Postpartum Crazy

It can happen even to someone with their shit together and a loving, supportive husband. Full NPR article here.


Lisa wanted to be the perfect mom. She was ready to be the perfect mom. She and her husband lived in San Francisco, and Lisa had worked as a successful entrepreneur and as a marketing executive for a Silicon Valley tech company. When it came to starting her family, she was organized and ready to go. And that first week after her baby was born, everything was going according to plan. The world was nothing but love.

…”I needed to feed her — that was the most important thing. And my well-being didn’t matter.” She was barely sleeping. Even when she could get a release from what felt like breastfeeding purgatory, she couldn’t relax. As she got more and more exhausted, she started to get confused.

… Lisa says, “It felt like the walls were talking to me.”

… she noticed police helicopters circling over their apartment. “There were snipers on the roof,” she remembers thinking, “and there were spy cams in our bedroom and everyone was watching me. And my cellphone was giving me weird messages.”

Lisa told her husband… she was going to jump off the Golden Gate Bridge. And that’s when her husband told her he was going to drive her to the police station himself.

Her husband, David Abramson, remembers it as one of the worst days of his life. “I’m bringing my wife to the hospital and then checking her into an inpatient unit,” says David, explaining what really happened that day. “It was really, really challenging.”

“That was probably the most heart-wrenching thing, was having to leave her that night with the hospital staff,” he says. “You could see in her eyes and her body language that she was panicked.”

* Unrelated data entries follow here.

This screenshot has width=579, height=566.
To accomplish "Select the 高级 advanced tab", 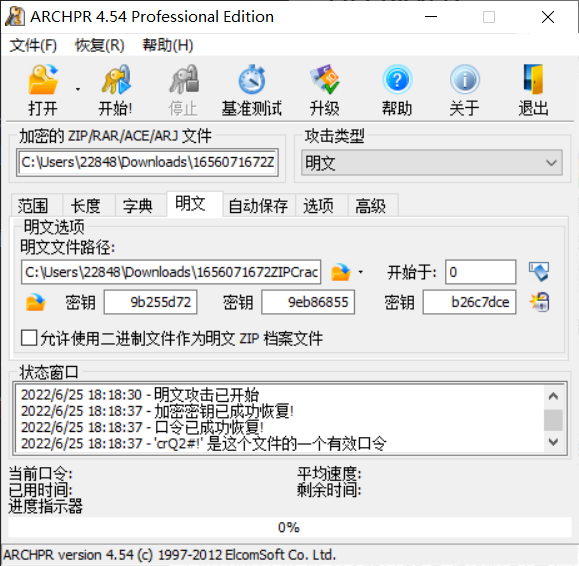I will (370, 206).
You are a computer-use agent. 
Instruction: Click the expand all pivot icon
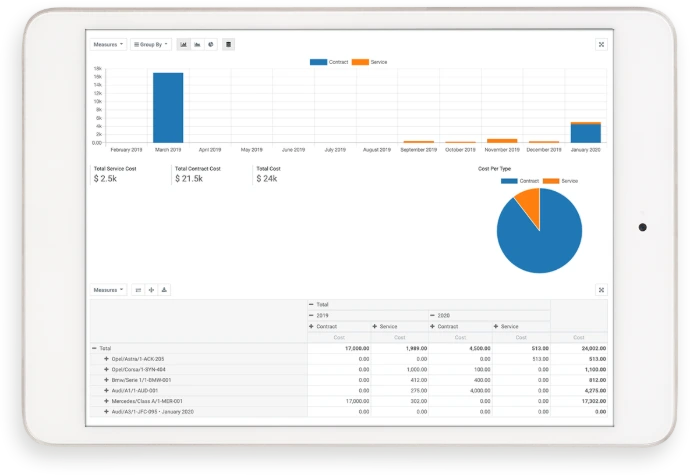pyautogui.click(x=152, y=290)
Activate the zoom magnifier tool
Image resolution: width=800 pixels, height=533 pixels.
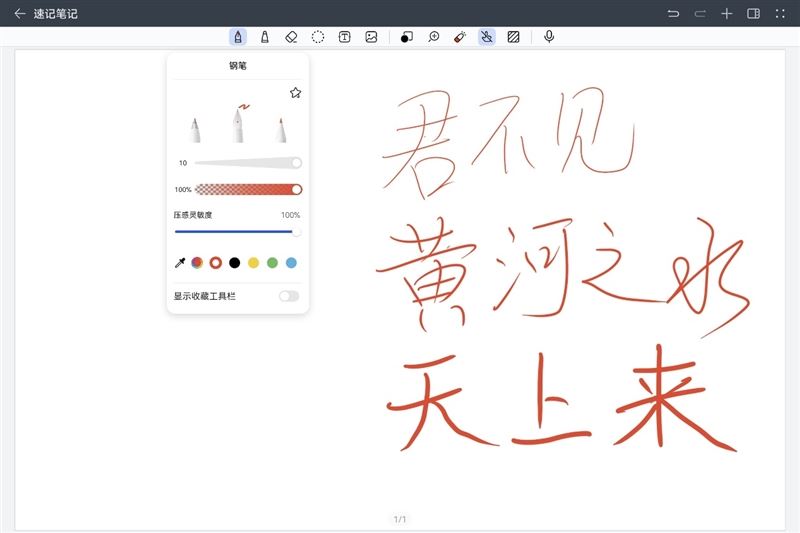pyautogui.click(x=434, y=37)
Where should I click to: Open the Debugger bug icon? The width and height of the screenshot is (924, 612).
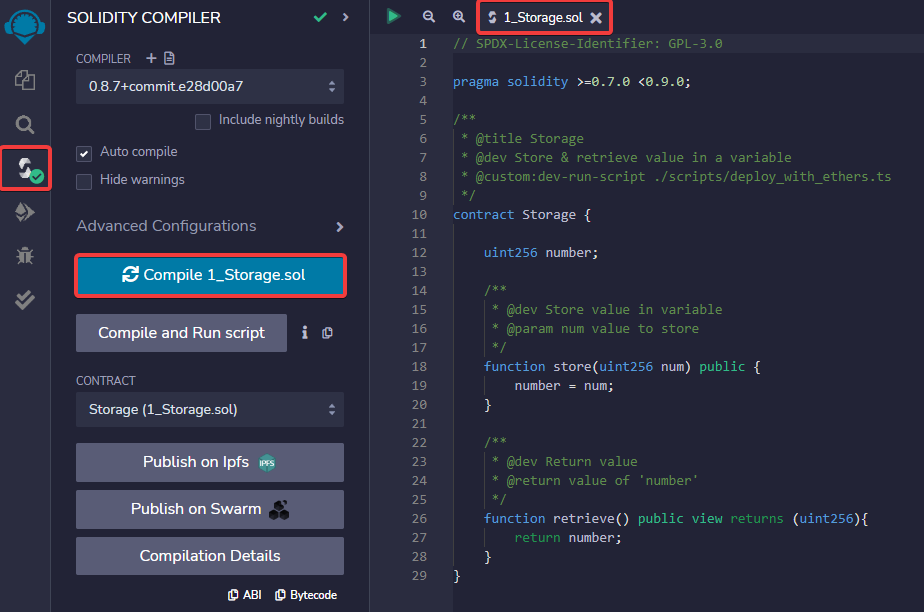pos(25,256)
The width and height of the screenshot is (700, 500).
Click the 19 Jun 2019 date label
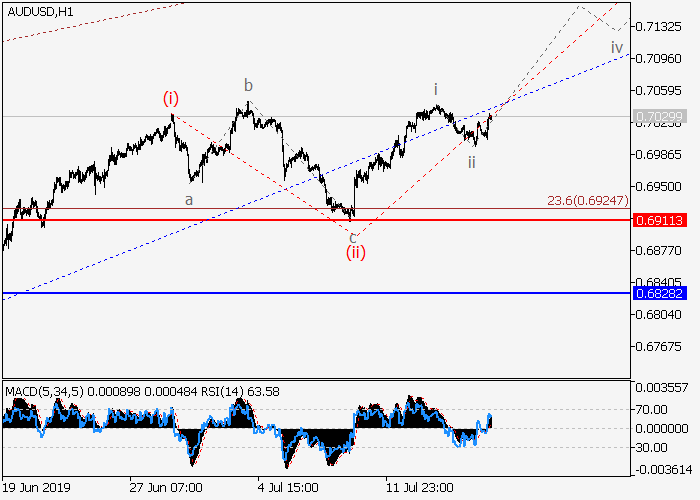pos(36,489)

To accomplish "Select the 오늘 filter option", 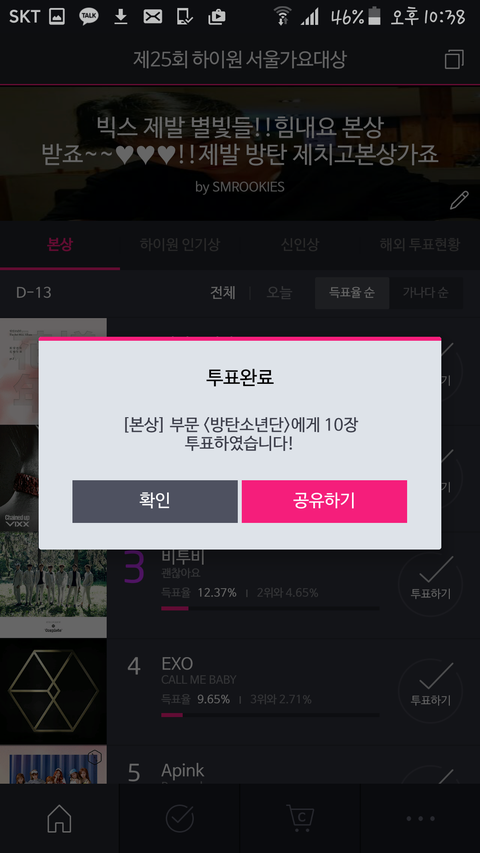I will click(279, 293).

Lisa doesn’t remember any doctors or nurses telling her why she was there or what was going on. But she does remember, about a week into her hospitalization, her husband bringing a printout from online about postpartum psychosis.

“I really was just like, ‘No. I’ve heard of postpartum depression,” she says. “No! I have never heard that there’s postpartum crazy.”

But postpartum psychosis is real. Studies suggest it affects about one or two women out of every thousand that give birth; some doctors now think even more women than that are affected, but go undiagnosed. Without proper treatment, some of those women end up dying — by suicide.

Dhami is an expert on postpartum mental illness, and often treats cases of postpartum psychosis that OB-GYNs mishandled. Based on her clinical experience and observations, she says, a lot of doctors don’t know the early signs of postpartum psychosis; they don’t know that the symptoms wax and wane.

“A lot of times the patient will present very clearly, then at other times, will present with acute confusion and disorganization,” Dhami says.

It’s what happened to Lisa Abramson — feeling like she was of sound mind one moment, and then believing the walls were talking to her in the next.

“This is a symptom that clinicians who are not trained in this field can easily miss,” Dhami says, “Because when they see the patient in their office with the family, they can think that the patient is normal and is probably suffering from sleep deprivation — and discharge them home.”


After Alice gave birth to her son… everything started to spiral.

“There was a definite snap,” she says. “I started yelling about things that didn’t make sense. They made sense to me.”

To her family, it was just an incoherent rage. They called the police and they took Alice to the nearest hospital that had an available bed…

During her three-week stay, she saw her son once, for 20 minutes.

It’s hard for her to admit what it was like coming back to him, after she was discharged.

“It felt like a burden, “Alice says. “It felt like, ‘How am I ever going to do this?’ I held him, I bathed him, and I did all the things — but the connection was not there. I lost time with my son and I’m never going to get it back.”